◆ **PROBLEM**
Would you retype exactly the lines below, from the one containing "Open the 0.5元 red packet for 骷髅精灵" through the end of the entries, both ends included, but not the pictures?

GIVEN DATA Block Start

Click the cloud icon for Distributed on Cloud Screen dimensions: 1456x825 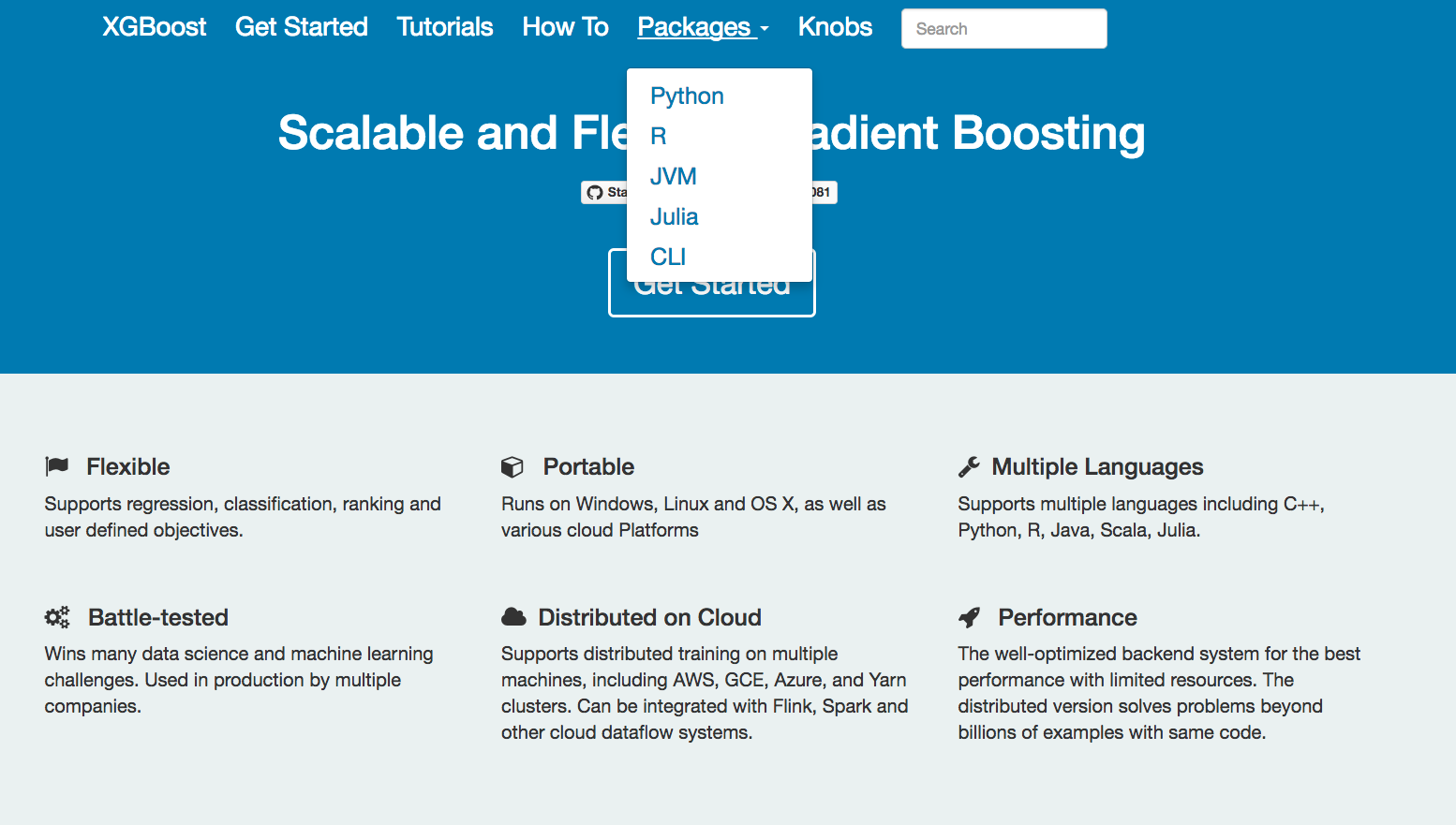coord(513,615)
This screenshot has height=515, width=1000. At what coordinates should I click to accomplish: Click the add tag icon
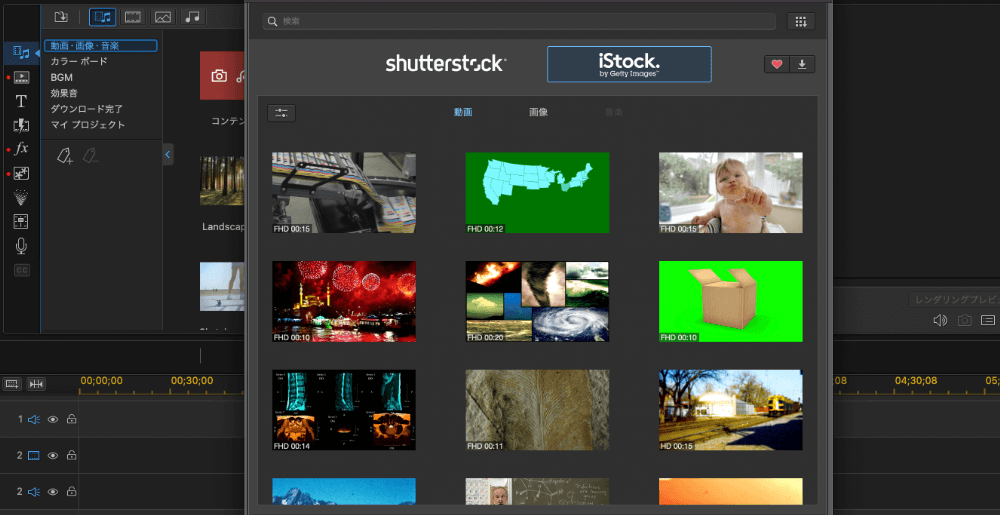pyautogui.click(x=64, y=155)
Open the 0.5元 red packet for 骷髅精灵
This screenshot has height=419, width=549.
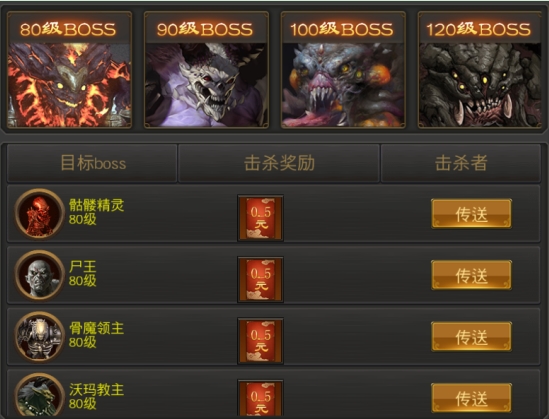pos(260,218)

GIVEN DATA Block End

◆ **RESPONSE**
Open the 0.5元 red packet for 骷髅精灵
This screenshot has height=419, width=549.
pos(260,218)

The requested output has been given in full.